Word and item position data
++++++++++

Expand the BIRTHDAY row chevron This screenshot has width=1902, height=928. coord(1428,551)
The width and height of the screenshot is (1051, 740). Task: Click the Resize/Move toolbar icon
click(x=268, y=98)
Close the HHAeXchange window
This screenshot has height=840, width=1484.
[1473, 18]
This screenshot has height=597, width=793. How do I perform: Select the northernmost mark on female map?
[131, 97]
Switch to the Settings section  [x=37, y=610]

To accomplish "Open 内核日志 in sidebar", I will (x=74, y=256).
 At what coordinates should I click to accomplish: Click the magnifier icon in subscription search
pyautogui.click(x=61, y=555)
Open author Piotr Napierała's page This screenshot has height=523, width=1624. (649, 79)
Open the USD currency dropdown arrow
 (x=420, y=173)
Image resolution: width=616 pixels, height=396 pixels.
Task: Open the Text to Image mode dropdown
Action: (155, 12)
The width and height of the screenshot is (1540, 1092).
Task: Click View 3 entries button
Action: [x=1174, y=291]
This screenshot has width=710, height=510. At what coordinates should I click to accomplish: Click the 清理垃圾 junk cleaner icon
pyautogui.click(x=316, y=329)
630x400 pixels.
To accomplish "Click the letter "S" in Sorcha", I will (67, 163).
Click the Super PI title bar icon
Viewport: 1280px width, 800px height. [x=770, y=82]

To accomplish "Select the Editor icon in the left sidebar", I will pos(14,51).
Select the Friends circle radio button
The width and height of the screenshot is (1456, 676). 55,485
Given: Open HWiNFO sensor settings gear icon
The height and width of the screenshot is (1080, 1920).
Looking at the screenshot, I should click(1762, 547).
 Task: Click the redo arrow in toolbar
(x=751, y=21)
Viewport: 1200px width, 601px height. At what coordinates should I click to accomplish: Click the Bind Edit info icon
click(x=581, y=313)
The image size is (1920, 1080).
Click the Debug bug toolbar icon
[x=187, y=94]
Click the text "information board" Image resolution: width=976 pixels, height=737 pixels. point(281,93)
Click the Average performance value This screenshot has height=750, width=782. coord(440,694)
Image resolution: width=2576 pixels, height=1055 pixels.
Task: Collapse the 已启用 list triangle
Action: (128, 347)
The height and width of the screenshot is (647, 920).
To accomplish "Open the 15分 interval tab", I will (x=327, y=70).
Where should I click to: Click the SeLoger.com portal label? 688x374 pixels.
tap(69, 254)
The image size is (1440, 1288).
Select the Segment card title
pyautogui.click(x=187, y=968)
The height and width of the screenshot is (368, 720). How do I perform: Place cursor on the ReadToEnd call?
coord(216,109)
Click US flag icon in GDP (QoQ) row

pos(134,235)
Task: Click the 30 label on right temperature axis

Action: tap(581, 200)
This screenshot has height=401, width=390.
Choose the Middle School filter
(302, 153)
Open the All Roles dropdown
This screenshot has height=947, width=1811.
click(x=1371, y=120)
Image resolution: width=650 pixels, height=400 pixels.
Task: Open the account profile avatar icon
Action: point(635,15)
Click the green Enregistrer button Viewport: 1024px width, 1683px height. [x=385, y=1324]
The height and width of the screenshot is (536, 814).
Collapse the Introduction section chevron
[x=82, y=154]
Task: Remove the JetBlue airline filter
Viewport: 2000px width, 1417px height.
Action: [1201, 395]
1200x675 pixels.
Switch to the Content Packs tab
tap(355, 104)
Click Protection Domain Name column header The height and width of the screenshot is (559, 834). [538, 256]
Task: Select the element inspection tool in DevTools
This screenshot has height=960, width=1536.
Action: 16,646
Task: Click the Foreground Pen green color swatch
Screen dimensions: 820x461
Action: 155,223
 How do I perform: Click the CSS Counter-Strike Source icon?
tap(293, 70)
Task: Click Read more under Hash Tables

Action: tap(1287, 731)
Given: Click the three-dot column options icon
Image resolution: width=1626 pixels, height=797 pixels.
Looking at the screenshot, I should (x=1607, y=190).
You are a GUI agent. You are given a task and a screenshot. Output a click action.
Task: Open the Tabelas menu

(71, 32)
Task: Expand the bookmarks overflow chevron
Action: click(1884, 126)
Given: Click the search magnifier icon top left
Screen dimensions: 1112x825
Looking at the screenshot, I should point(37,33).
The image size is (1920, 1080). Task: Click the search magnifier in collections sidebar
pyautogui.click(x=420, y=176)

++++++++++

Direction:
Retype the data verbatim, starting with the line that contains "How do I perform: Click" and continuing through the line that contains "Looking at the screenshot, I should (x=1607, y=190).", both included.

Exercise solution:
 How do I perform: Click the CSS Counter-Strike Source icon?
tap(293, 70)
Task: Click Read more under Hash Tables

Action: tap(1287, 731)
Given: Click the three-dot column options icon
Image resolution: width=1626 pixels, height=797 pixels.
Looking at the screenshot, I should (x=1607, y=190).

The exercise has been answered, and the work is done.